**GIVEN ENTRIES**.
[start]

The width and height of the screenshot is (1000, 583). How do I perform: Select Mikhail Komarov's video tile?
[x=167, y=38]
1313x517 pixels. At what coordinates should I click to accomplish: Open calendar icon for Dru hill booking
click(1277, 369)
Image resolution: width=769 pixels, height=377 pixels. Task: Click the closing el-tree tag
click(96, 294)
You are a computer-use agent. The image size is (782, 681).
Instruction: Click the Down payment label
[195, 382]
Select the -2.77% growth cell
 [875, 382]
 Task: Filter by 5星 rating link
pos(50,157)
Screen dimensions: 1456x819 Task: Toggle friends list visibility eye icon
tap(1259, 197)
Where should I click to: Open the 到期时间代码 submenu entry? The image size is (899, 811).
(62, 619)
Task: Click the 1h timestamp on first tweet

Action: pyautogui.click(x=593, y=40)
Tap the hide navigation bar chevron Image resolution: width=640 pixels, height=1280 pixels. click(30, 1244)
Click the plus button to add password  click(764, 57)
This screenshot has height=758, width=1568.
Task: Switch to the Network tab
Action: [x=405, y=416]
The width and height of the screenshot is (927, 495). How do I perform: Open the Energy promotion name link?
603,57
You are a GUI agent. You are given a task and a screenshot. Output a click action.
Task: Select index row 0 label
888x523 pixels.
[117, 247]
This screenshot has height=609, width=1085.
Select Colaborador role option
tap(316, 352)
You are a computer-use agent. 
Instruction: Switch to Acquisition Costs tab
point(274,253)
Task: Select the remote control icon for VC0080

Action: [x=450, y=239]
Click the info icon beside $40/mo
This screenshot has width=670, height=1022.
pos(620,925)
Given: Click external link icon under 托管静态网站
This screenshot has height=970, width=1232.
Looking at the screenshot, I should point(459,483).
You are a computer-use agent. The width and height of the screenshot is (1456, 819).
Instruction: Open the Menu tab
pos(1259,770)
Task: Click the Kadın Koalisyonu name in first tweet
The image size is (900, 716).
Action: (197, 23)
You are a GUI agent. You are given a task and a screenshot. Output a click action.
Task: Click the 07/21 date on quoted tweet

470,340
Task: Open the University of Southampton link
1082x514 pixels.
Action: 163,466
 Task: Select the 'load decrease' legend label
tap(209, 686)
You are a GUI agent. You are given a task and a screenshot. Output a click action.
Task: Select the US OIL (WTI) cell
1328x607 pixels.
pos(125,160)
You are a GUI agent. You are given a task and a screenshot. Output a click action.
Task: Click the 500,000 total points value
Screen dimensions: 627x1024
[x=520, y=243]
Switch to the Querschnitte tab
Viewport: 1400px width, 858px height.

[end]

**DIRECTIONS**.
Reproduce the data above line for line, without changing anything.

**RESULT**.
The width and height of the screenshot is (1000, 583). How do I perform: Select Mikhail Komarov's video tile?
[x=167, y=38]
1313x517 pixels. At what coordinates should I click to accomplish: Open calendar icon for Dru hill booking
click(1277, 369)
Image resolution: width=769 pixels, height=377 pixels. Task: Click the closing el-tree tag
click(96, 294)
You are a computer-use agent. The image size is (782, 681).
Instruction: Click the Down payment label
[195, 382]
Select the -2.77% growth cell
 [875, 382]
 Task: Filter by 5星 rating link
pos(50,157)
Screen dimensions: 1456x819 Task: Toggle friends list visibility eye icon
tap(1259, 197)
Where should I click to: Open the 到期时间代码 submenu entry? The image size is (899, 811).
(62, 619)
Task: Click the 1h timestamp on first tweet

Action: pyautogui.click(x=593, y=40)
Tap the hide navigation bar chevron Image resolution: width=640 pixels, height=1280 pixels. click(30, 1244)
Click the plus button to add password  click(764, 57)
This screenshot has height=758, width=1568.
Task: Switch to the Network tab
Action: [x=405, y=416]
The width and height of the screenshot is (927, 495). How do I perform: Open the Energy promotion name link?
603,57
You are a GUI agent. You are given a task and a screenshot. Output a click action.
Task: Select index row 0 label
888x523 pixels.
[117, 247]
This screenshot has height=609, width=1085.
Select Colaborador role option
tap(316, 352)
You are a computer-use agent. 
Instruction: Switch to Acquisition Costs tab
point(274,253)
Task: Select the remote control icon for VC0080

Action: [x=450, y=239]
Click the info icon beside $40/mo
This screenshot has width=670, height=1022.
pos(620,925)
Given: Click external link icon under 托管静态网站
This screenshot has height=970, width=1232.
Looking at the screenshot, I should point(459,483).
You are a computer-use agent. The width and height of the screenshot is (1456, 819).
Instruction: Open the Menu tab
pos(1259,770)
Task: Click the Kadın Koalisyonu name in first tweet
The image size is (900, 716).
Action: (197, 23)
You are a GUI agent. You are given a task and a screenshot. Output a click action.
Task: Click the 07/21 date on quoted tweet

470,340
Task: Open the University of Southampton link
1082x514 pixels.
Action: 163,466
 Task: Select the 'load decrease' legend label
tap(209, 686)
You are a GUI agent. You are given a task and a screenshot. Output a click action.
Task: Select the US OIL (WTI) cell
1328x607 pixels.
pos(125,160)
You are a GUI agent. You are given a task and a screenshot. Output a click action.
Task: Click the 500,000 total points value
Screen dimensions: 627x1024
[x=520, y=243]
Switch to the Querschnitte tab
Viewport: 1400px width, 858px height.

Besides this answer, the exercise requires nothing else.